ひとつには、自治体の人事の問題があります。税務署等と違い、自治体の税務課(資産税課)の職員は元々税金のプロではありません。たまたま人事異動で税金を扱う部署に配属されてきたため、税務に精通している人ばかりではないのです。 

また2、3年で人事のローテーションがあり、熟練した職員が育ちにくいという状況もあると思われます。
さらに、固定資産税は1年に1度見直しをしますが、自治体の全域かつ膨大な数の資産について限られた時間内にチェックをしなければならないため、どうしても新築・除却の見落としや、評価のミスが起こり得ます。
特に減額修正の場合は、納税者の申し出がないと再チェックをしないので、おそらく今でも間違ったまま気づかないで課税されている資産はたくさんあるのではないでしょうか。

自分でできるチェックをしよう

私たち納税者も税額のチェックについてできることはいくつかあります。


①納税通知書の内容を確認する

毎年送られてくる納税通知書には、個別の不動産について詳細を記載した「課税明細」というものが付いています。
課税明細の「特例軽減等」の欄に、土地は「住宅用地」、家屋は「新築軽減中」の記載があれば軽減が適用されています。もし要件を満たしているのに軽減欄に記載がない場合は漏れを疑ってみましょう。
また「課税標準額」という欄があり、上記の「住宅用地」にあてはまる場合、固定資産税の「課税標準額」が「評価額」の6分の1以下の額になっているはずです(ただし200㎡を超える場合は3分の1以下。都市計画税も別途軽減あり)。
その他、建物の構造や面積、取り壊した建物が記載されたままではないか、などもチェックしましょう。

②前年の納税額と比較してみる

前年と比較して税額が大きく増減している場合などは、なぜそうなったのかを調べてみましょう。

③縦覧制度を利用する

毎年4月1日から1~2ヶ月間、役所で固定資産税評価額の閲覧ができる「縦覧制度」があります。閲覧して不明点があれば役所の窓口で聞いてみましょう。

納税者の意識も大事

このようなミスを防ぐためには、納税者が意識を変えることも重要です。

「役所が作成する書類だから間違いはない」と頭から決めつけている人は多いのではないでしょうか。そのため毎年送られてくる納税通知書も、税額は見てもその内訳までチェックしていない人が多いのではと思います。
税金は高額です。商品を買うときには、金額を細かくチェックしたり店員と値引き交渉までする消費者が、こと税金に関しては言われるがまま、素直に支払ってしまうことは不思議です。

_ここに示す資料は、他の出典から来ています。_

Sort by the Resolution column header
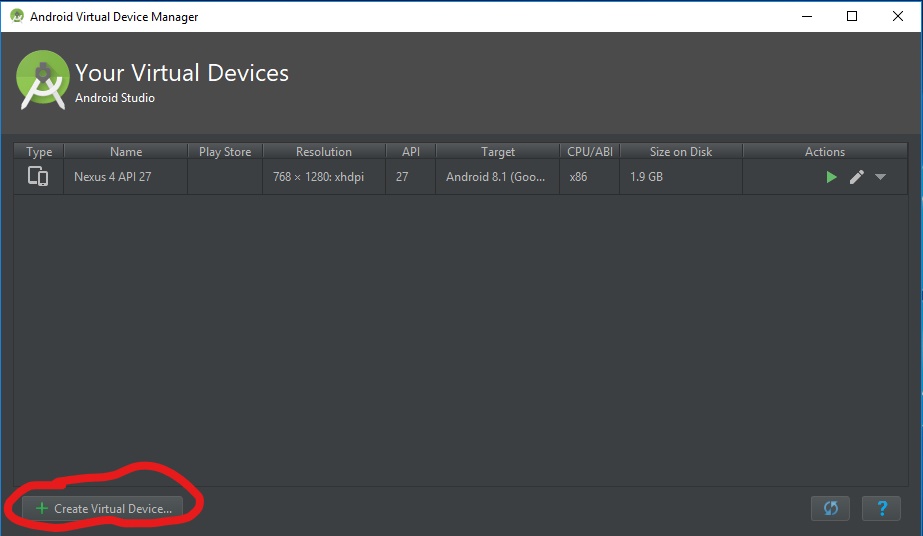This screenshot has height=536, width=923. 324,152
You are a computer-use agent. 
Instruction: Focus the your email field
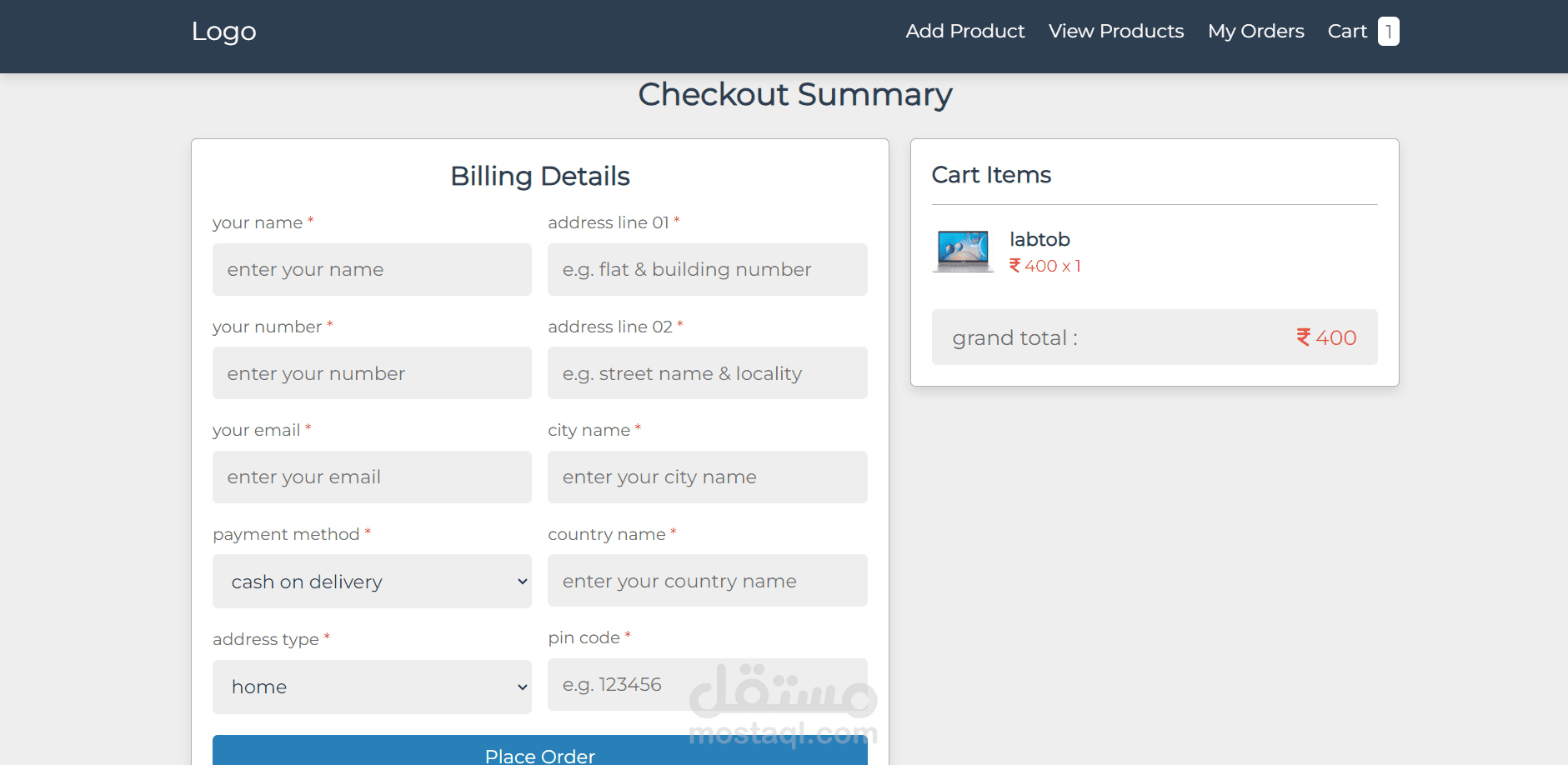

税金は払いすぎていてもほとんどの場合、納税者から指摘しないと戻ってきません。
また指摘が遅れると、たとえ役所のミスが原因でも税金は5年分しか還付されません(自治体によっては別に5年以上の条例を定めているところもあります)。

納税についても、自己防衛が大切です。
税金に関心をもって自らもチェックを行い、払い過ぎのないよう正しく納税しましょう。